Rows of pointing data
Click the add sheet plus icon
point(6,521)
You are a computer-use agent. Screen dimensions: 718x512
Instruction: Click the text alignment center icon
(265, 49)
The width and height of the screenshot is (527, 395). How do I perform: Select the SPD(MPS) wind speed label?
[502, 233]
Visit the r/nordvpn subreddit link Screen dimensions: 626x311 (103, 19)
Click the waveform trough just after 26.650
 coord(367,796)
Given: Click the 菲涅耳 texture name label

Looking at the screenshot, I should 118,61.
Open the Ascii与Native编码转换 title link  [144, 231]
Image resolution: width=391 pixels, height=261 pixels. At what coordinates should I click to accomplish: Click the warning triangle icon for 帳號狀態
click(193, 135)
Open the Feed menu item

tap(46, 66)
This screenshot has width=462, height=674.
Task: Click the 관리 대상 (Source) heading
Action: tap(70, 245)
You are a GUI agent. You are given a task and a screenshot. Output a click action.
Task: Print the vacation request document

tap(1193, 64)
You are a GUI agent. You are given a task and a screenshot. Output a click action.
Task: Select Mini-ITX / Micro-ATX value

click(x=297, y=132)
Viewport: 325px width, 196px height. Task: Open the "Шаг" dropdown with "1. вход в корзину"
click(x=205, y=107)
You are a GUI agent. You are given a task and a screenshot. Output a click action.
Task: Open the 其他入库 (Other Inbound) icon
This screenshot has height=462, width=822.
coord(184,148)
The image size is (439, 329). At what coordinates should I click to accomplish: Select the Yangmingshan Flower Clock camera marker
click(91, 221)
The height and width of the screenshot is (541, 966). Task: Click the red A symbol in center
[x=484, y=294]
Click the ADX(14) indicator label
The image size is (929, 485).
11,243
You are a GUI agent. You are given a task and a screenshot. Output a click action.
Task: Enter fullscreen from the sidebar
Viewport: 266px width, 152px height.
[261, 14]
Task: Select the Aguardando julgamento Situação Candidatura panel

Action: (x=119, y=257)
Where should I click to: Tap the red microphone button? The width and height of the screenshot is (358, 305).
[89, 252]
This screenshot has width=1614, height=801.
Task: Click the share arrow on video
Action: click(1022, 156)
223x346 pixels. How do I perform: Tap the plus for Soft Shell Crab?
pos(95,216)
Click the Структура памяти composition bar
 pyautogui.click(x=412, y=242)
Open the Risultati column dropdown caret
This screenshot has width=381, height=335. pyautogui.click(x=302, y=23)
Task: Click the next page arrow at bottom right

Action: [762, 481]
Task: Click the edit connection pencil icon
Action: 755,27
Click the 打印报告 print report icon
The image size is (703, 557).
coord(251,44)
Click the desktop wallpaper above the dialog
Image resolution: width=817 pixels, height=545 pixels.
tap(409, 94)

▸ **WHAT IS BEING ASKED**
Reproduce the listing, starting at its first line and ending at the line containing "click(91, 221)", with "vacation request document" replaced by "leave request document" and everything else left unchanged.

▸ **WRITTEN SOLUTION**
Click the add sheet plus icon
point(6,521)
You are a computer-use agent. Screen dimensions: 718x512
Instruction: Click the text alignment center icon
(265, 49)
The width and height of the screenshot is (527, 395). How do I perform: Select the SPD(MPS) wind speed label?
[502, 233]
Visit the r/nordvpn subreddit link Screen dimensions: 626x311 (103, 19)
Click the waveform trough just after 26.650
 coord(367,796)
Given: Click the 菲涅耳 texture name label

Looking at the screenshot, I should 118,61.
Open the Ascii与Native编码转换 title link  [144, 231]
Image resolution: width=391 pixels, height=261 pixels. At what coordinates should I click to accomplish: Click the warning triangle icon for 帳號狀態
click(193, 135)
Open the Feed menu item

tap(46, 66)
This screenshot has width=462, height=674.
Task: Click the 관리 대상 (Source) heading
Action: tap(70, 245)
You are a GUI agent. You are given a task and a screenshot. Output a click action.
Task: Print the leave request document

tap(1193, 64)
You are a GUI agent. You are given a task and a screenshot. Output a click action.
Task: Select Mini-ITX / Micro-ATX value

click(x=297, y=132)
Viewport: 325px width, 196px height. Task: Open the "Шаг" dropdown with "1. вход в корзину"
click(x=205, y=107)
You are a GUI agent. You are given a task and a screenshot. Output a click action.
Task: Open the 其他入库 (Other Inbound) icon
This screenshot has height=462, width=822.
coord(184,148)
The image size is (439, 329). At what coordinates should I click to accomplish: Select the Yangmingshan Flower Clock camera marker
click(91, 221)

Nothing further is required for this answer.